Assigned task :: When a line in the entries below contains "computer", tally it; give the tally with nothing added.
· · · ·
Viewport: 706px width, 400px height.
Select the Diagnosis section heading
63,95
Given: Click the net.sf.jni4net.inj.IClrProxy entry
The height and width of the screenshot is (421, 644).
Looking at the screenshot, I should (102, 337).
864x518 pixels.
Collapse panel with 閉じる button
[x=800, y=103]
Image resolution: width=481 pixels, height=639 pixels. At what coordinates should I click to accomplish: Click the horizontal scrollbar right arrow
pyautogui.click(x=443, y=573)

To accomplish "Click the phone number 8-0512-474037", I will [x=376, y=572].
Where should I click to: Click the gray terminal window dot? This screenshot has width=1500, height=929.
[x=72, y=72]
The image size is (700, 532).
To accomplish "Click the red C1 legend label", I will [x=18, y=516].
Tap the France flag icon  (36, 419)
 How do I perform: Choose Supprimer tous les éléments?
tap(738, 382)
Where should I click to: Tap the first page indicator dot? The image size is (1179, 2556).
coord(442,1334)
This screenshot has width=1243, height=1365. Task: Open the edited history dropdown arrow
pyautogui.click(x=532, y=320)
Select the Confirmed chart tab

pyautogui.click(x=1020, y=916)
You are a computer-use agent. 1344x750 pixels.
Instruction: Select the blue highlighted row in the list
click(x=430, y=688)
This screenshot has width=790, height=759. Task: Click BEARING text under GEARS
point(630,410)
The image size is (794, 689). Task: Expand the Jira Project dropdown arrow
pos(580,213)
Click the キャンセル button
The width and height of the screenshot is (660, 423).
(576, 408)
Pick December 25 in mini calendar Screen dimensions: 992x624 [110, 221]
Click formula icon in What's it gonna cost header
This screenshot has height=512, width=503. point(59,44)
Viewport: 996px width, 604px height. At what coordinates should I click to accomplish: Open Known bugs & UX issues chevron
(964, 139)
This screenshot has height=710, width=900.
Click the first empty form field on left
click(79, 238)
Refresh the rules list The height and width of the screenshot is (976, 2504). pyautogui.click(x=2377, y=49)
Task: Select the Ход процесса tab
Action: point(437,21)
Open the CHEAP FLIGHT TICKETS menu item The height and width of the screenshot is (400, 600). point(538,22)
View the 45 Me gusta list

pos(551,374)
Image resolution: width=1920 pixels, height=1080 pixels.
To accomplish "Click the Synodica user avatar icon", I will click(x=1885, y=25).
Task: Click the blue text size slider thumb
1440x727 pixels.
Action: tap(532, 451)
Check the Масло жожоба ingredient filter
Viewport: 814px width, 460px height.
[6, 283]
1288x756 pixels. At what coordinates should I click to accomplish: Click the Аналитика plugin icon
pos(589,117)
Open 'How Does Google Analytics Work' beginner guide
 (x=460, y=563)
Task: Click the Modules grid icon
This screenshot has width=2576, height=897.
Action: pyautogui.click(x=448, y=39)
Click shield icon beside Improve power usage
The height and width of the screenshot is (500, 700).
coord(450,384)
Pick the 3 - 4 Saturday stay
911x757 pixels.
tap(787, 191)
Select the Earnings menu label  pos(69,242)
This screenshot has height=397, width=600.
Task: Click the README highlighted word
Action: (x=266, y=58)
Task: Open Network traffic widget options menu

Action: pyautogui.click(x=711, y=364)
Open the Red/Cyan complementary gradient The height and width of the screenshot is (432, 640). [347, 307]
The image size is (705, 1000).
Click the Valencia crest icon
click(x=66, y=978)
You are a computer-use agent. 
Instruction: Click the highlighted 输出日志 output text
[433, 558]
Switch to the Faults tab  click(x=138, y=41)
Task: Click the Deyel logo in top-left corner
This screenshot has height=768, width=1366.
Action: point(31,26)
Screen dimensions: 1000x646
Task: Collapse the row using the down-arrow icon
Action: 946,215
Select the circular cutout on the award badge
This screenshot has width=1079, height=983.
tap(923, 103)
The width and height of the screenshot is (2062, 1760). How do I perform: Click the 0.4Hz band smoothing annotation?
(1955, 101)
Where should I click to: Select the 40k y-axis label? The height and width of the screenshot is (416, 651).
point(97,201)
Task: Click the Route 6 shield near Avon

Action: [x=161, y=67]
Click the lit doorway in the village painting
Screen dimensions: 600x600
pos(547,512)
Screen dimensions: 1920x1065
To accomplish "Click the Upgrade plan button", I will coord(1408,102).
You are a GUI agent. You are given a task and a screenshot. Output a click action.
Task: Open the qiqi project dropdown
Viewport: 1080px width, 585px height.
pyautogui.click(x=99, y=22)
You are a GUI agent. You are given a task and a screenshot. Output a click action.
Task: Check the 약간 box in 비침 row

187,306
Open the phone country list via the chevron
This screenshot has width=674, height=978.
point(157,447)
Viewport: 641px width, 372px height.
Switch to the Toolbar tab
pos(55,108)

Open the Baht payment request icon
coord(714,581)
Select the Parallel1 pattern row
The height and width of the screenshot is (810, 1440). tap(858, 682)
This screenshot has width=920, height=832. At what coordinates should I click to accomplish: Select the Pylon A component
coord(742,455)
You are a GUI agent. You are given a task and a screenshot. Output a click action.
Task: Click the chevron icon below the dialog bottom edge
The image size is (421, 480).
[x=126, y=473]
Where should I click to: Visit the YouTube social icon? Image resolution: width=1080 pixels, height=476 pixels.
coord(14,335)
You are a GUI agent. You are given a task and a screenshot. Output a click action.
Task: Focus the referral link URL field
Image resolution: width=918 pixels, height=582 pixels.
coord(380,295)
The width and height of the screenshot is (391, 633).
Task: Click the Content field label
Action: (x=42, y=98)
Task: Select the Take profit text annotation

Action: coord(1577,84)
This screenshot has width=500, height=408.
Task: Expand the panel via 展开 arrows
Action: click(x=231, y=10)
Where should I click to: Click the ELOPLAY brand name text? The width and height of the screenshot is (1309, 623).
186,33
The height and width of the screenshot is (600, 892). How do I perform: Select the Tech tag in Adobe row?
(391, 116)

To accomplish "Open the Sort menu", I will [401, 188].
· · · ·
Answer section :: 2